Extracted text:
----------
Originators: Greg Hakim    | Dept. of Atmospheric Sciences, Univ. of Washington
             Robert Tardif | January 2015

Revisions:
  April 2015:
            - This version is callable by an outside script, accepts a single
              object, called state, which has everything needed for the driver
              (G. Hakim - U. of Washington)

            - Re-organisation of code around PSM calibration and calculation of
              Ye. Code now assumes PSM parameters have been pre-calulated and
              Ye's are calculated up-front for all proxy types/sites. All
              proxy data are now also loaded up-front, prior to any loops.
              Ye's are appended to state vector to form an augmented state
              vector and are also updated by DA. (R. Tardif - U. of Washington)
    May 2015:
            - Bug fix in calculation of global mean temperature + function
              now part of LMR_utils.py (G. Hakim - U. of Washington)
   July 2015:
            - Switched time & proxy loops, simplified logic so more of the
              proxy and PSM specifics are contained within their classes,
              formatted to mostly adhere to PEP8 guidlines
              (A. Perkins - U. of Washington)
  April 2016:
            - Added handling of the "sensitivity" attribute now attached to
              proxy psm objects that defines the climate variable to which
              each proxy record is deemed sensitive to.
              (R. Tardif - U. of Washington)
   July 2016:
            - Slight code adjustments for handling possible use of PSM calibrated 
              on the basis of proxy records seasonality metadata.
              (R. Tardif - U. of Washington)
 August 2016:
            - Introduced new function that loads pre-calculated Ye values 
              generated using psm types assigned to individual proxy types
              as defined in the experiment configuration. 
              (R. Tardif - U. of Washington)
   Feb. 2017:
            - Modifications to temporal loop to allow the production of 
              reconstructions at lower temporal resolution (i.e. other
              than annual).
              (R. Tardif - U. of Washington)
  March 2017:
            - Added possibility to by-pass the regridding (truncation of the state).
              (R. Tardif - U. of Washington)
            - Added another option for regridding that works on gridded 
              fields with missing values (masked grid points. e.g. ocean fields) 
              (R. Tardif - U. of Washington)
            - Replaced the hared-coded truncation resolution (T42) of spatial fields 
              updated during the DA (i.e. reconstruction resolution) by a 
              user-specified value set in the configuration.
 August 2017:
            - Included the Ye's from withheld proxies to state vector so they get 
              updated during DA as well for easier & complete proxy-based evaluation
              of reconstruction. (R. Tardif - U. of Washington)
"""
----------
Work to do:
**A)** In the revision notes, who made the July 2015 change that switched the time and proxy loops?
**B)** Quote the revision notes, starting with "- Re-organisation of" and going on through "LMR_utils.py (G. Hakim - U. of Washington)".

Data block:
----------
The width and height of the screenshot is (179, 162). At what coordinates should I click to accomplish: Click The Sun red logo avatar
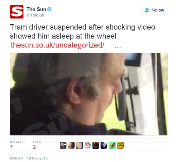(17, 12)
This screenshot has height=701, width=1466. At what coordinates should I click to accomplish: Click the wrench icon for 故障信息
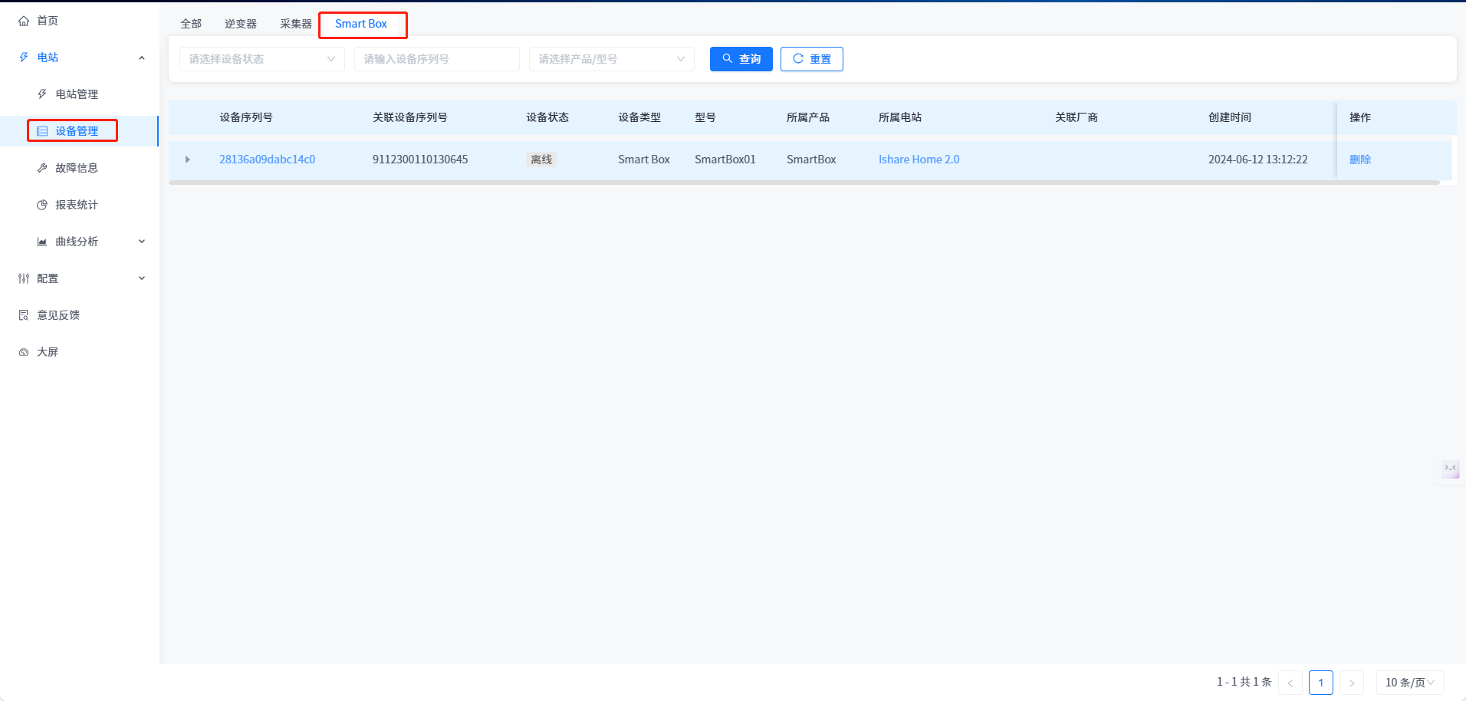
----------
Correct answers:
**A)** A. Perkins of the University of Washington

**B)**
- Re-organisation of code around PSM calibration and calculation of
              Ye. Code now assumes PSM parameters have been pre-calulated and
              Ye's are calculated up-front for all proxy types/sites. All
              proxy data are now also loaded up-front, prior to any loops.
              Ye's are appended to state vector to form an augmented state
              vector and are also updated by DA. (R. Tardif - U. of Washington)
    May 2015:
            - Bug fix in calculation of global mean temperature + function
              now part of LMR_utils.py (G. Hakim - U. of Washington)